The 3D printer was developed in six months and cost $20,000 but the ability of the machine is impressive. In particular the materials used are a variable mixture of inorganic and organic nanoparticles, metals, and polymers. Considering most 3D printers can only use plastic, powder, and possibly metal, this is very impressive. Another interesting aspect of this 3D printer is that it is able to 3D print the LEDs on a curvilinear surface. This may lend itself to the production of things like 3D printed contact lenses and biomedical implants, according to McAlpine.


The LEDs are made of five layers, of which the bottom layer is a ring of silver nanoparticles to conduct  electricity which is being supplied by two polymer layers that move the electrical current to the third layer of the LED which is made of cadmium selenide nanoparticles within a zinc sulfide shell and a cathode ray layer made of eutectic gallium indium.

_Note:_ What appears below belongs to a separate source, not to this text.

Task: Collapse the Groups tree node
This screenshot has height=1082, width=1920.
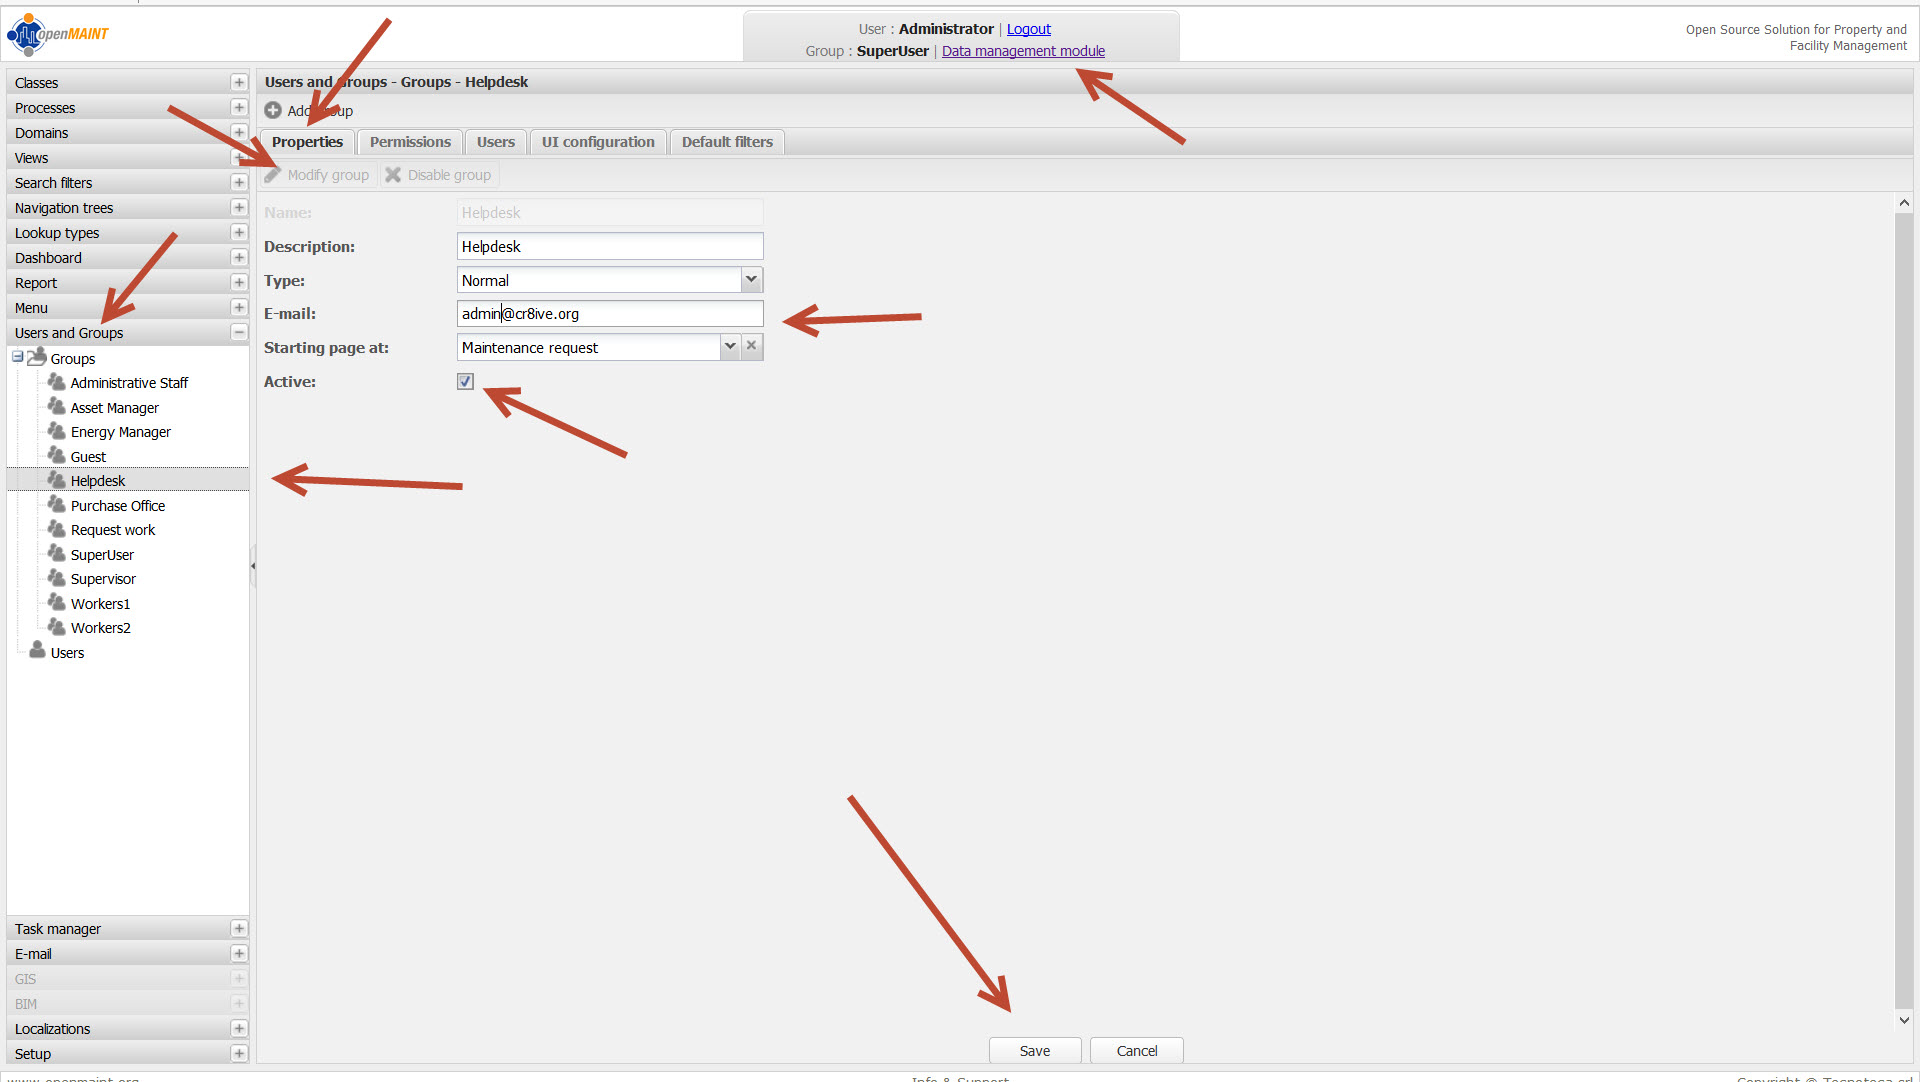Action: point(18,357)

Put all this together and you basically have an LED that creates orange or green light by forcing electrons to crash into the quantum dots. The overall electrical design is also interesting and efficient, pointing towards new future developments in the area of 3D printing electronic devices.


The McAlpine Research team is expecting that continued efforts in 3D printing electronic devices using nanoparticles will result in biomedical implants being developed. Perhaps DARPA will use this idea to develop a microchip that is small enough to inject into soldiers' brains.